This section provides an overview of the Bigdata Document Format (BDDF), which outlines the structure and requirements for submitting data in JSON format. The table below details the base nodes, field names, data types, and whether the fields are required or optional.

Schema

version
string

The schema version that you are using. This is the first field in the document and it’s used to identify the schema version you are using.
The schema described on this page is version 1.2

Document

id
string
required

A unique ID that identifies this document in your universe. If you don’t have one, we’d kindly ask for you to randomly generate one for each of your documents. We’d recommend a UUID (visit https://www.uuidgenerator.net/ for inspiration) or an alphanumeric string.

Revision

This array that cotains information about a specific revision or update to the document.

revision.chain_id
string
required

The document chain identifier from your universe. If you publish updates to your documents and want to keep just the latest version, use this (and sequence_id) field to indicate which chain the updated document belongs to. Typically, this is the ID of the first document in the chain.

revision.sequence_id
string
required

The document sequence identifier within the chain. As you keep publishing updates, keep us informed about the sequence of updates - that will help us keep the latest version for you if, for example, we receive multiple updates in a short period of time. Typically, this is a simple integer field that you keep increasing with each update you publish.

Source

This array contains source related information.

source.id
string
required

The unique id of the source in the your universe, if you have any source taxonomy at your end - use that. If not, we suggest you think of how you’d like your sources to be organized (per topic, per geography, per website you scrape etc.) Typically, this is a UUID or an alphanumerical string.

source.name
string

The official canonical name for the source if you don’t have sources taxonomy at your end, we suggest you use something descriptive here. You won’t be able to change it later on.

Timestamps

This array contains information about the timestamps associated with the document in UTC timezone.

timestamps.published
timestamp
required

If you maintain multiple different timestamps related to the document in your universe, store the main one here. Otherwise use the date the document was published to its intended audience (in UTC timezone).

timestamps.created
timestamp

Add the timestamp that marks the exact moment the document was first created (in UTC timezone).

timestamps.last_modified
timestamp

Add the date and time when the document was last updated or modified (in UTC timezone).

Metadata

This array contains additional information about the document.

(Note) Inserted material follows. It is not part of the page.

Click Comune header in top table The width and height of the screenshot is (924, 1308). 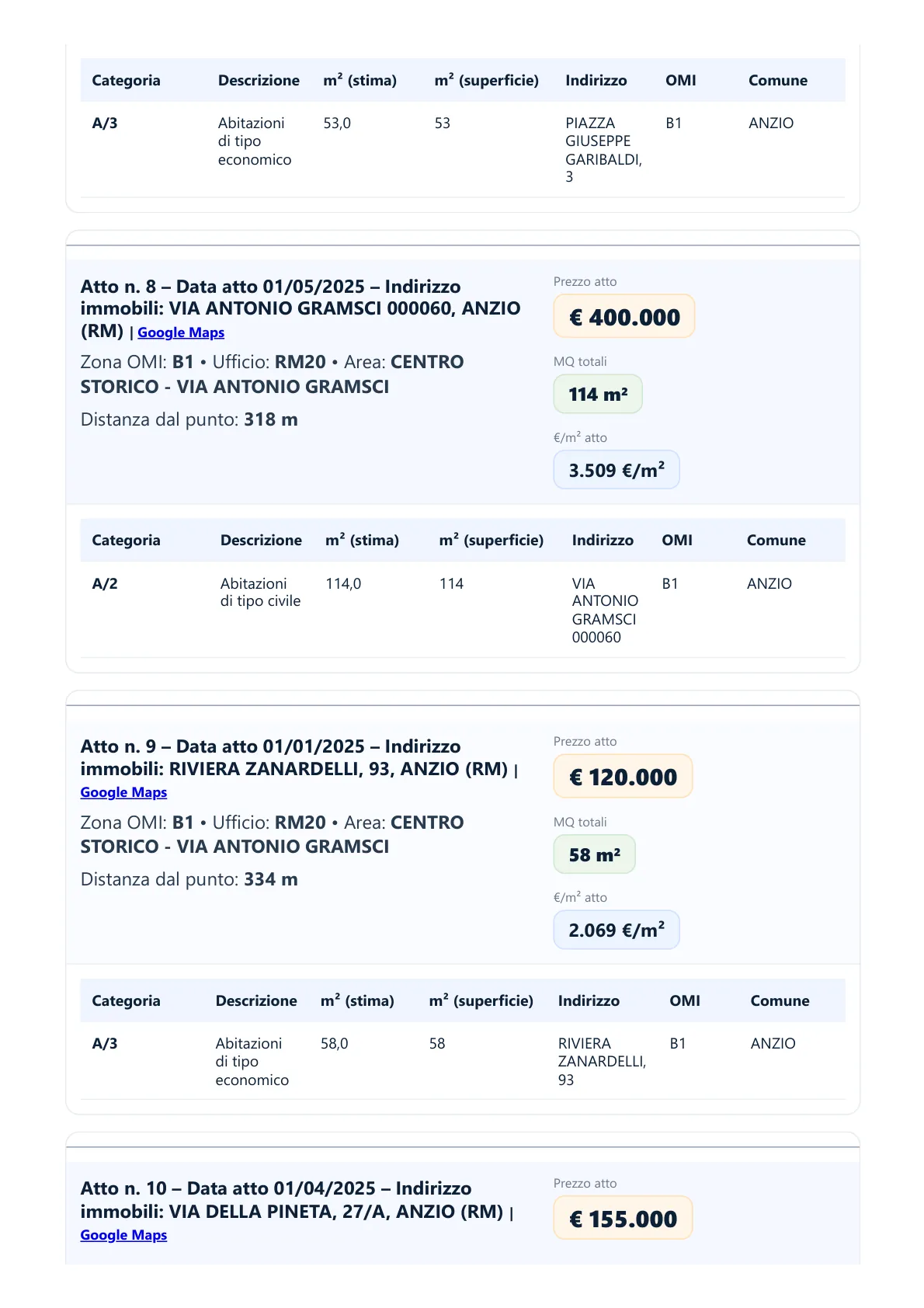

metadata.primary_entity_id
string

If you have the information about the main entity this document is about, store your ID here. It could be useful to us if we ever decide to do the mapping between your and our IDs, in order to further enhance our entity detections. For example, the primary entity could be the company related to the transcript - if this document is about Microsoft’s earnings call and you have an internal ID for Microsoft in your universe, this is the place to store it.

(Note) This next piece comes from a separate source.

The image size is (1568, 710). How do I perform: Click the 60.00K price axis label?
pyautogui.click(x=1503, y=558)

metadata.primary_entity_name
string

The canonical name in your system that corresponds to the primary entity. For example, the primary entity could be the company related to the transcript.

metadata.filename
string

Provide the document filename here. Typically, we’ve seen people building some logic based on the filenames so it’s a good practice to have it inside the document as well.

metadata.url
string

Document original URL which refers to the web address link where the document was originally hosted or made available online.

metadata.media_type
string

Document media type.

metadata.language
string

Include the original language in which the document is written, following ISO standard as listed here.

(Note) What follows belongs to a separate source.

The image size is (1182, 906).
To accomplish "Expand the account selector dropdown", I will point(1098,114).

Add any copyright information you possess, this could include details about ownership, usage and legal protection.

Codes

type
string

If you store any (standard) identifiers, such as ISIN, CUSIP etc., store the type here (and provide the value in the field below.

value
string

Represents the value of the code associated with the document.

custom
string

Put here any additional metadata that doesn’t fit in other fields but describes the document such as labels or custom fields that will enhance its searchability.

Content

content.title
string
required

Add the title/headline of the document.

Body

content.body.content_type
string
required

IANA media type of the content block (text/plain, application/html).

content.body.value
string
required

Add the text of the content block.

content.body.role
string

The role of the content block in the document (NORMAL, HEADING, FOOTER, HEADER).

Section

The array of sections within the text.

content.section.name
string
required

If you detect sections within a document, specify which section this content block belongs to.

content.section.parents
string

The array of parents in order of nesting for this section.

content.section.metadata
string

If you have any section metadata, put it here.